Police brutality still prolific in US, decades after Rodney King Newsweek US

A US court on Friday (16 June) acquitted Minnesota police officer Jeronimo Yanez of all charges in the killing of Philando Castile — a 32-year-old black man. He was shot dead by Yanez on 6 July 2016 while he was driving with girlfriend, Diamond Reynolds, and her young daughter in Falcon Heights, Minneapolis.

Reynolds had live streamed the aftermath of the shooting incident on Facebook live, which further infuriated the black community in the US who were already raising their voices against police killings of black people under the Black Lives Matter campaign.

Yanez, an officer with the St Anthony Police Department, had halted Castille's car and demanded his identification documents, but soon after shot him dead. He had argued in the court that he shot Castille over fears that he was reaching for his gun. However, Reynolds had told the court that her boyfriend was reaching for the papers demanded by the officer.

In a first, the officer was charged with second-degree manslaughter and endangering safety by discharging a firearm in the shooting. However, the court found him not guilty.

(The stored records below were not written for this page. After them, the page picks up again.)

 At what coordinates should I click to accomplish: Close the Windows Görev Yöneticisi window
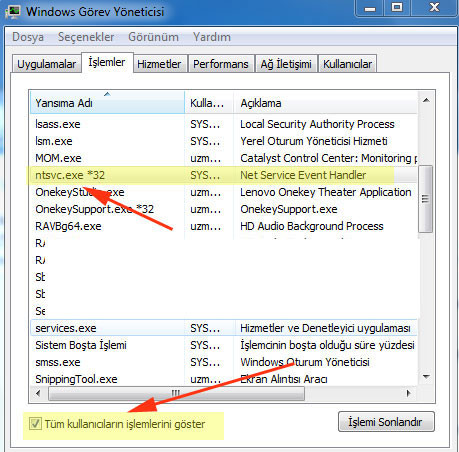pyautogui.click(x=434, y=7)
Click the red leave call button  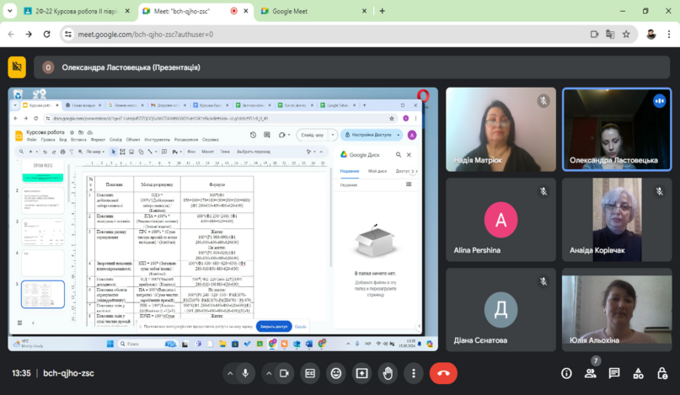pos(443,373)
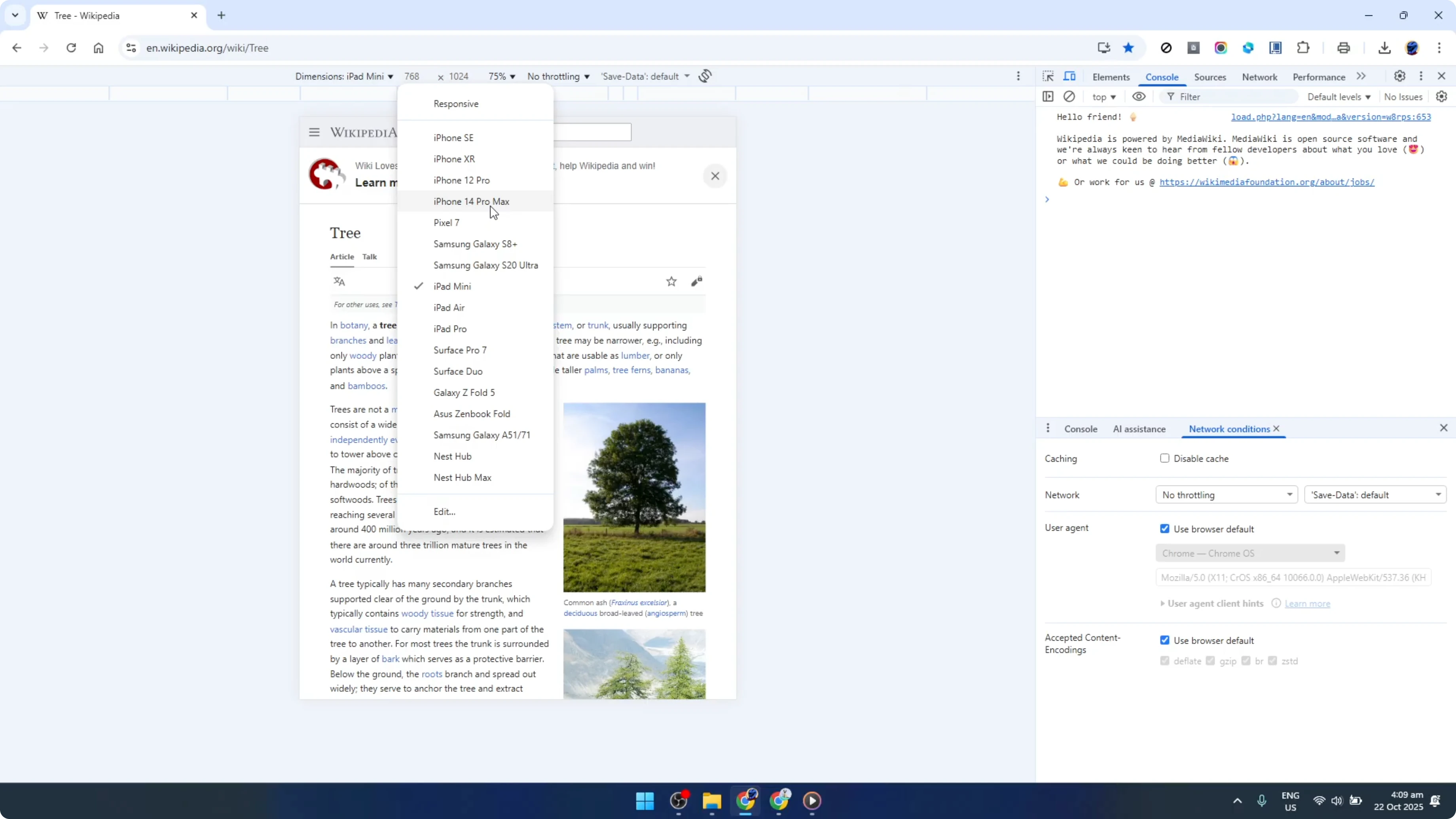Create a live expression with the eye icon
This screenshot has height=819, width=1456.
coord(1139,97)
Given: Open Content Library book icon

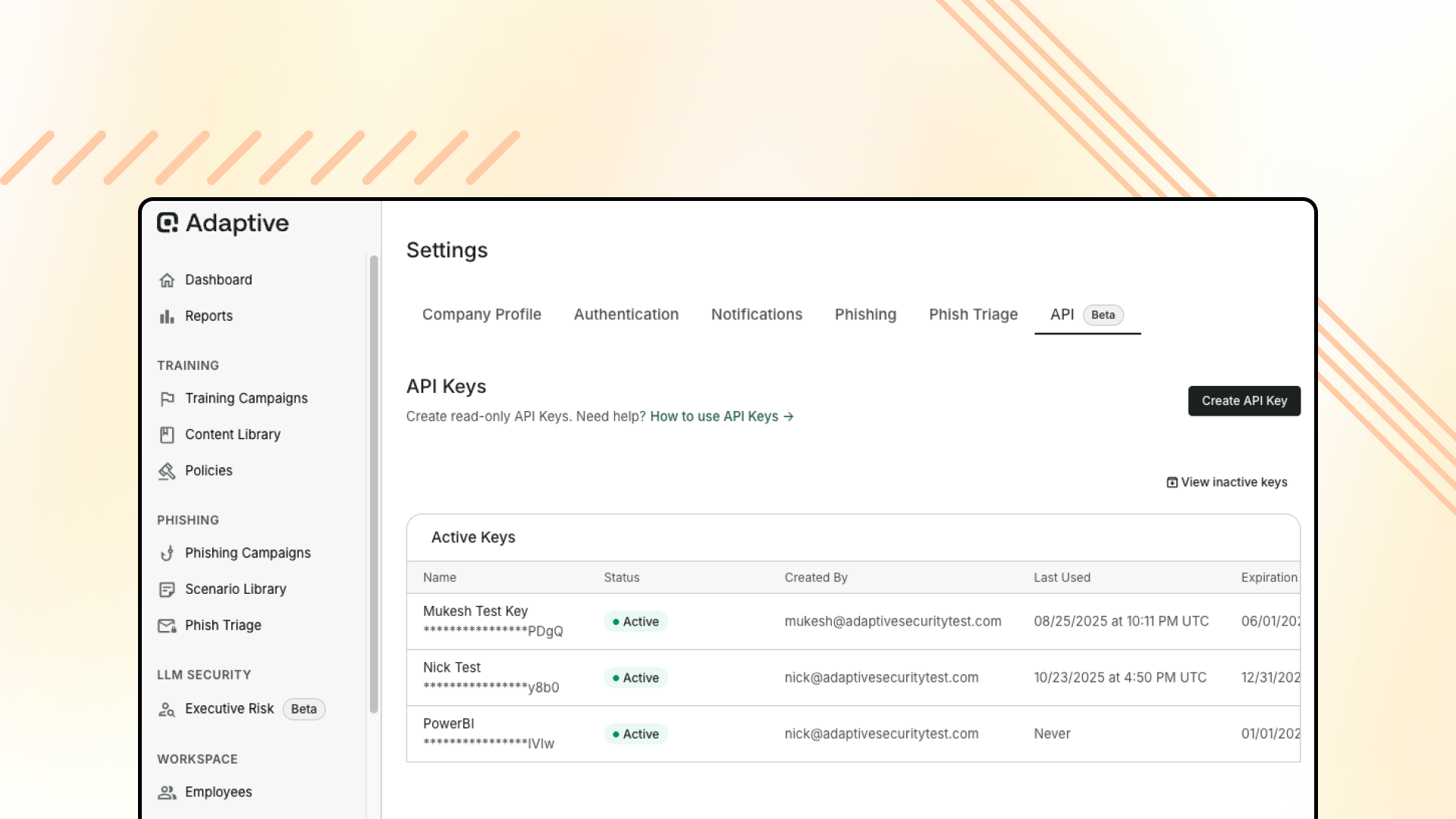Looking at the screenshot, I should pos(167,435).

Following the court verdict that came late Friday, Yanez and the jurors were immediately let out of the courthouse, the New York Times reported. Castille's parents too left the courtroom abruptly following the ruling.

Philando Castile
Minnesota police officer Jeronimo Yanez who shot and killed Philando Castile (in picture) in July 2016 acquitted of all charges of manslaughter - File photo Philando Castile/Facebook

"My son loved this city, and this city killed my son," Castile's mother, Valerie, was quoted as saying by the paper.

Standing on a corner outside the courthouse afterward, she added: "And a murderer gets away. Are you kidding me right now? The system in this country continues to fail black people and will continue to fail us."

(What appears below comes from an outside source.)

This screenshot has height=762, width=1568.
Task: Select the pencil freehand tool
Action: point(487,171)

The verdict triggered a fresh wave of protests that began outside the courthouse. Nearly 1,500 people later gathered at the Minnesota Capitol in St Paul in the evening to express their displeasure with the verdict.

Mike Padden, a lawyer representing Reynolds, termed the verdict surprising and disappointing. "For those who are committed to the idea of leveling the playing field with law enforcement and the citizenry, it's a big blow."

John J Choi, the prosecutor who announced the charges against Officer Yanez, said that "this verdict brings a lot of hurt and pain and deep-seated frustration for a lot of people in this community".

"We gave it our best shot," Choi, the Ramsey County attorney, added. "We really did."